In your reply, write out each entry exactly as given.

(Beginning of Supplied entries)

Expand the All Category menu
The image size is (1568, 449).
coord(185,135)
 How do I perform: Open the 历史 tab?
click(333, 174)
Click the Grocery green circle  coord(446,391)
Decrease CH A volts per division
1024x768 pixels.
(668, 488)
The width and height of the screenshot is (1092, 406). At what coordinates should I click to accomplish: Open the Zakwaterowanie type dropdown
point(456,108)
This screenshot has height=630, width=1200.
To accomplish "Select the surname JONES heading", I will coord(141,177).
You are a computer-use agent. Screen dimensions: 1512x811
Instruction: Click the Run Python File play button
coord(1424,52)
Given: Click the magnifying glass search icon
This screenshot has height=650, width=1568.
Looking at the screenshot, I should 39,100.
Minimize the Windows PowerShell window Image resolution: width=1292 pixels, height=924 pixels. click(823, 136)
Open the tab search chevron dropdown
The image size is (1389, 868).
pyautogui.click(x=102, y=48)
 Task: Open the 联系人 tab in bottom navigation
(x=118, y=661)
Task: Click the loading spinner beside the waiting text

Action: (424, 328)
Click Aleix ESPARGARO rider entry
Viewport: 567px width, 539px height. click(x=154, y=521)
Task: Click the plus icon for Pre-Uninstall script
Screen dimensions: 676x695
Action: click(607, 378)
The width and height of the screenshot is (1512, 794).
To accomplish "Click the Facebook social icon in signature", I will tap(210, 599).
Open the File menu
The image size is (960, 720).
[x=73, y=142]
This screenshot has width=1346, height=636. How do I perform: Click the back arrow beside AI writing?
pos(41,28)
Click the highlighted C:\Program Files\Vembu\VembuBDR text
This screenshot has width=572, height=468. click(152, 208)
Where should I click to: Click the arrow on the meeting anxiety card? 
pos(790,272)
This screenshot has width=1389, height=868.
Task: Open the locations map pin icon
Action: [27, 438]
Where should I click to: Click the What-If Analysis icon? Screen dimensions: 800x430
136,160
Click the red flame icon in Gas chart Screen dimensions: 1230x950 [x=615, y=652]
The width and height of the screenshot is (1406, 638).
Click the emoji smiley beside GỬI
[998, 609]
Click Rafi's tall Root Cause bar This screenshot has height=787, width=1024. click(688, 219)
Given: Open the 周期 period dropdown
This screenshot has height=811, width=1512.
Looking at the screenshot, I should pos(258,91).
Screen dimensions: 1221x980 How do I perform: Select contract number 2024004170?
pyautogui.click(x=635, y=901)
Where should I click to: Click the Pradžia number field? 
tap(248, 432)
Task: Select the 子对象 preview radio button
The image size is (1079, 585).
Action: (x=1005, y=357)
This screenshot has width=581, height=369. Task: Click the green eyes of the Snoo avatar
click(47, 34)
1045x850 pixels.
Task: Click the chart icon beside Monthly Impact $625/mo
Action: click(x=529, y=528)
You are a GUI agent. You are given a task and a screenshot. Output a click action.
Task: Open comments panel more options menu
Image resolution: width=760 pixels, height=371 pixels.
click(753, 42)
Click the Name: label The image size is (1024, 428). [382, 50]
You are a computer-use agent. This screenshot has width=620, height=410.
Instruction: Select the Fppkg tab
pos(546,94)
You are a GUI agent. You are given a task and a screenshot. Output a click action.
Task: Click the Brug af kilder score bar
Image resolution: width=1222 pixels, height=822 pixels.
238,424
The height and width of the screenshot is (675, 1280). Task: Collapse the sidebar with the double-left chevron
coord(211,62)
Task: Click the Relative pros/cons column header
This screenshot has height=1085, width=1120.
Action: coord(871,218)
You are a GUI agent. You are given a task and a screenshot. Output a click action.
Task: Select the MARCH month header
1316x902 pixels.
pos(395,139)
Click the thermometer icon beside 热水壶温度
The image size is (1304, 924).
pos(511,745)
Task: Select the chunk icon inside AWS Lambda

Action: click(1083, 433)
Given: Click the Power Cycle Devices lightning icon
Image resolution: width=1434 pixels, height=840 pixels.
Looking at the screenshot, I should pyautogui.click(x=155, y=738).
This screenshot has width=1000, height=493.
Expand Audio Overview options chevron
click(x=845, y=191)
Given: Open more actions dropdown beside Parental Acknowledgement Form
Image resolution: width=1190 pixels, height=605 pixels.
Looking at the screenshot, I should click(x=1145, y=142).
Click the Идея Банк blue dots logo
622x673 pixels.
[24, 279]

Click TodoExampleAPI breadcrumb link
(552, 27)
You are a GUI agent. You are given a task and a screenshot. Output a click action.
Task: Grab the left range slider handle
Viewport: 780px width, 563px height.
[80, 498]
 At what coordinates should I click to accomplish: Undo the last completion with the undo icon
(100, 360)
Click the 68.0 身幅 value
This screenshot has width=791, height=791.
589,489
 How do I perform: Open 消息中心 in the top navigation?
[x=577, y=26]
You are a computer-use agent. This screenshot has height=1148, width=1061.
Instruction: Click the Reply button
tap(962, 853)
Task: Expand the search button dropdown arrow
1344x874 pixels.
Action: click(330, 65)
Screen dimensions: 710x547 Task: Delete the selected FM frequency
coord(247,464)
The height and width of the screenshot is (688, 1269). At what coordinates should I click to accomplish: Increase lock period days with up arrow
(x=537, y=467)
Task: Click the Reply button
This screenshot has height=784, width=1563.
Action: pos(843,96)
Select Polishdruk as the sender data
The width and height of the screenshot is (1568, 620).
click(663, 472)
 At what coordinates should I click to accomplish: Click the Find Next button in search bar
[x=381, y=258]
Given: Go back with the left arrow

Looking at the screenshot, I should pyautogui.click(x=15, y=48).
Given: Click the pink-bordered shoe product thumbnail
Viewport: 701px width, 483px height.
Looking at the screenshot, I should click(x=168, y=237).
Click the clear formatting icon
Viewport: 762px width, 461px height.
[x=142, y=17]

(End of Supplied entries)

## [Written answer]
Expand the All Category menu
The image size is (1568, 449).
coord(185,135)
 How do I perform: Open the 历史 tab?
click(333, 174)
Click the Grocery green circle  coord(446,391)
Decrease CH A volts per division
1024x768 pixels.
(668, 488)
The width and height of the screenshot is (1092, 406). At what coordinates should I click to accomplish: Open the Zakwaterowanie type dropdown
point(456,108)
This screenshot has height=630, width=1200.
To accomplish "Select the surname JONES heading", I will coord(141,177).
You are a computer-use agent. Screen dimensions: 1512x811
Instruction: Click the Run Python File play button
coord(1424,52)
Given: Click the magnifying glass search icon
This screenshot has height=650, width=1568.
Looking at the screenshot, I should 39,100.
Minimize the Windows PowerShell window Image resolution: width=1292 pixels, height=924 pixels. click(823, 136)
Open the tab search chevron dropdown
The image size is (1389, 868).
pyautogui.click(x=102, y=48)
 Task: Open the 联系人 tab in bottom navigation
(x=118, y=661)
Task: Click the loading spinner beside the waiting text

Action: (424, 328)
Click Aleix ESPARGARO rider entry
Viewport: 567px width, 539px height. click(x=154, y=521)
Task: Click the plus icon for Pre-Uninstall script
Screen dimensions: 676x695
Action: click(607, 378)
The width and height of the screenshot is (1512, 794).
To accomplish "Click the Facebook social icon in signature", I will tap(210, 599).
Open the File menu
The image size is (960, 720).
[x=73, y=142]
This screenshot has width=1346, height=636. How do I perform: Click the back arrow beside AI writing?
pos(41,28)
Click the highlighted C:\Program Files\Vembu\VembuBDR text
This screenshot has width=572, height=468. click(152, 208)
Where should I click to: Click the arrow on the meeting anxiety card? 
pos(790,272)
This screenshot has width=1389, height=868.
Task: Open the locations map pin icon
Action: [27, 438]
Where should I click to: Click the What-If Analysis icon? Screen dimensions: 800x430
136,160
Click the red flame icon in Gas chart Screen dimensions: 1230x950 [x=615, y=652]
The width and height of the screenshot is (1406, 638).
Click the emoji smiley beside GỬI
[998, 609]
Click Rafi's tall Root Cause bar This screenshot has height=787, width=1024. click(688, 219)
Given: Open the 周期 period dropdown
This screenshot has height=811, width=1512.
Looking at the screenshot, I should pos(258,91).
Screen dimensions: 1221x980 How do I perform: Select contract number 2024004170?
pyautogui.click(x=635, y=901)
Where should I click to: Click the Pradžia number field? 
tap(248, 432)
Task: Select the 子对象 preview radio button
The image size is (1079, 585).
Action: (x=1005, y=357)
This screenshot has width=581, height=369. Task: Click the green eyes of the Snoo avatar
click(47, 34)
1045x850 pixels.
Task: Click the chart icon beside Monthly Impact $625/mo
Action: click(x=529, y=528)
You are a GUI agent. You are given a task and a screenshot. Output a click action.
Task: Open comments panel more options menu
Image resolution: width=760 pixels, height=371 pixels.
click(753, 42)
Click the Name: label The image size is (1024, 428). [382, 50]
You are a computer-use agent. This screenshot has width=620, height=410.
Instruction: Select the Fppkg tab
pos(546,94)
You are a GUI agent. You are given a task and a screenshot. Output a click action.
Task: Click the Brug af kilder score bar
Image resolution: width=1222 pixels, height=822 pixels.
238,424
The height and width of the screenshot is (675, 1280). Task: Collapse the sidebar with the double-left chevron
coord(211,62)
Task: Click the Relative pros/cons column header
This screenshot has height=1085, width=1120.
Action: coord(871,218)
You are a GUI agent. You are given a task and a screenshot. Output a click action.
Task: Select the MARCH month header
1316x902 pixels.
pos(395,139)
Click the thermometer icon beside 热水壶温度
The image size is (1304, 924).
pos(511,745)
Task: Select the chunk icon inside AWS Lambda

Action: click(1083, 433)
Given: Click the Power Cycle Devices lightning icon
Image resolution: width=1434 pixels, height=840 pixels.
Looking at the screenshot, I should pyautogui.click(x=155, y=738).
This screenshot has width=1000, height=493.
Expand Audio Overview options chevron
click(x=845, y=191)
Given: Open more actions dropdown beside Parental Acknowledgement Form
Image resolution: width=1190 pixels, height=605 pixels.
Looking at the screenshot, I should click(x=1145, y=142).
Click the Идея Банк blue dots logo
622x673 pixels.
[24, 279]

Click TodoExampleAPI breadcrumb link
(552, 27)
You are a GUI agent. You are given a task and a screenshot. Output a click action.
Task: Grab the left range slider handle
Viewport: 780px width, 563px height.
[80, 498]
 At what coordinates should I click to accomplish: Undo the last completion with the undo icon
(100, 360)
Click the 68.0 身幅 value
This screenshot has width=791, height=791.
589,489
 How do I perform: Open 消息中心 in the top navigation?
[x=577, y=26]
You are a computer-use agent. This screenshot has height=1148, width=1061.
Instruction: Click the Reply button
tap(962, 853)
Task: Expand the search button dropdown arrow
1344x874 pixels.
Action: click(330, 65)
Screen dimensions: 710x547 Task: Delete the selected FM frequency
coord(247,464)
The height and width of the screenshot is (688, 1269). At what coordinates should I click to accomplish: Increase lock period days with up arrow
(x=537, y=467)
Task: Click the Reply button
This screenshot has height=784, width=1563.
Action: pos(843,96)
Select Polishdruk as the sender data
The width and height of the screenshot is (1568, 620).
click(663, 472)
 At what coordinates should I click to accomplish: Click the Find Next button in search bar
[x=381, y=258]
Given: Go back with the left arrow

Looking at the screenshot, I should pyautogui.click(x=15, y=48).
Given: Click the pink-bordered shoe product thumbnail
Viewport: 701px width, 483px height.
Looking at the screenshot, I should click(x=168, y=237).
Click the clear formatting icon
Viewport: 762px width, 461px height.
[x=142, y=17]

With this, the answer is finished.